Dès 1895, Lénine vint se réfugier sept ans dans divers endroits en Suisse, travaillant à la préparation du Grand Soir qui intervint en octobre 1917. A Genève, le père de la révolution russe fréquenta la bibliothèque de la Société de lecture, la Bibliothèque de Genève (ex BPU) et, quand celle-ci ferma pour un temps, il poursuivit son activité à la Bibliothèque russe du POSDR (Parti ouvrier social-démocrate de Russie) au 91, rue de Carouge. A la fin de l’été 1904, une maison d’édition fut créée par Lénine au no 93. «A Genève, le centre bolchévique se trouvait au coin de la célèbre Karoujka (rue de Carouge) peuplée d’émigrés russes», écrira Nadejda Kroupskaïa, son épouse. «Presque tous les soirs, les bolcheviks se réunissaient au café Landolt (1875-1999) et restaient devant leurs verres de bière, discutant des événements en Russie en faisant des plans.»
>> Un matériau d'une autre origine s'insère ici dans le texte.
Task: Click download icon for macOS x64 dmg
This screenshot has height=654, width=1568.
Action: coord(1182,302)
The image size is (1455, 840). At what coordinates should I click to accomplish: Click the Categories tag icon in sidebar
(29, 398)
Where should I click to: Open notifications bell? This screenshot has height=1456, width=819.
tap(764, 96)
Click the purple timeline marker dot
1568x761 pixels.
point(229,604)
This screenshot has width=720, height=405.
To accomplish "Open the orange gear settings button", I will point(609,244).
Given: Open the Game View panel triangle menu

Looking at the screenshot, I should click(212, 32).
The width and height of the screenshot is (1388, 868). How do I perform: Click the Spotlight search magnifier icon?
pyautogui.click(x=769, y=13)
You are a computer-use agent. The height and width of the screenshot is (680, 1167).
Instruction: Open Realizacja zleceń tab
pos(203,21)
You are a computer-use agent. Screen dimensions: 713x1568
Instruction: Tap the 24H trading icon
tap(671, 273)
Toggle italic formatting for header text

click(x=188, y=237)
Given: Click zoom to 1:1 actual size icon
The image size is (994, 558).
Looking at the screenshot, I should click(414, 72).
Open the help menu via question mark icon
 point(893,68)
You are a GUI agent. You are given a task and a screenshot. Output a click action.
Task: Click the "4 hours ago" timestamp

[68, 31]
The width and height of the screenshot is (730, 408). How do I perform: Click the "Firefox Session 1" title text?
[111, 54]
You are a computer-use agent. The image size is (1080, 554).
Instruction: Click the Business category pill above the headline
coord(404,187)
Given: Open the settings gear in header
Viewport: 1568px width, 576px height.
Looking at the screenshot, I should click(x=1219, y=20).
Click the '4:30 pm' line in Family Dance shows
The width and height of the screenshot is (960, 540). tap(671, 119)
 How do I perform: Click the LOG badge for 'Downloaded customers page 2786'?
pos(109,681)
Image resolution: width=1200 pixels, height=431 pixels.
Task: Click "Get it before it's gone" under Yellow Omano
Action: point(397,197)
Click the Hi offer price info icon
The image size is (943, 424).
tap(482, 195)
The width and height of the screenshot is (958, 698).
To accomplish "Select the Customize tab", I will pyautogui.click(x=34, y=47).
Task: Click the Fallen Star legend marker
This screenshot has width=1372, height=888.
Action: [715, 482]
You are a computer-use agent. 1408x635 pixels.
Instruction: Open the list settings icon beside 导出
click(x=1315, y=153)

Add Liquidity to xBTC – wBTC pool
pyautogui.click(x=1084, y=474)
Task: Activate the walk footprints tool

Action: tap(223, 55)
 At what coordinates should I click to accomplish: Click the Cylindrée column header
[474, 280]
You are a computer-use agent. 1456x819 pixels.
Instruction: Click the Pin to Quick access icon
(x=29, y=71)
Le quartier des imprimeries et livres

Atmosphère délicieusement surannée, dont il ne reste peut-être aujourd’hui que les couleurs de la devanture de la libraire-café Les Recyclables. Même concept Au point du jour près du rond-point de Plainpalais, tandis que feu la librairie Georges Haldas a laissé place à un seul café! Reste la Librairie du Boulevard, ainsi que le bric-à-brac et l’épicerie sociale de Caritas un peu plus loin. Les institutions sociales sont d’ailleurs nombreuses dans le quartier: la Croix-Rouge et le CSP ont leur enseigne d’habits de seconde main. Des logements associatif et des locaux pour les habitant-e-s ont été réaménagés à la Villa Freundler; de l’autre côté de la rue, on trouve les bâtiments centenaires de la salle communale de Plainpalais et du Casino-Théâtre, fief de la satirique R’vue genevoise.

La rue de Carouge et ses rues adjacentes, c’est aussi le quartier des imprimeurs, même si ceux-ci tirent un peu la langue par les temps qui courent. Le temps passe, et c’est ainsi que L’Imprimerie est aujourd’hui une école de danse à la rue Pré-Jérôme…

Piétonisation en marche

Percée sur la propriété de Jean-Louis (dit John Jérôme), cette rue est restée ouverte à la circulation automobile. En revanche, les rues Vignier et Leschot ont été en partie piétonnisées pour la plus grande joie des passant-e-s. Idem à la rue Jean-Violette, leurs bars et restaurants sont des invitations à la détente, tout comme ceux sis Prévost-Martin, parallèle à la rue de Carouge et qui délimite l’ensemble de Cluse-Roseraie. Rien de tel au boulevard du Pont-d’Arve, l’un des plus pollués et bruyants du canton…

A la place des Augustins, les perspectives s’élargissent, des arbres en pleine terre poussent plus librement. La rue est ensuite arborisée et plus apaisée jusqu’au pont qui mène à Carouge. La ligne droite qui partait du rond-point de Plainpalais s’arrête alors, et l’on oblique à droite pour prendre à angle droit sur l’Arve.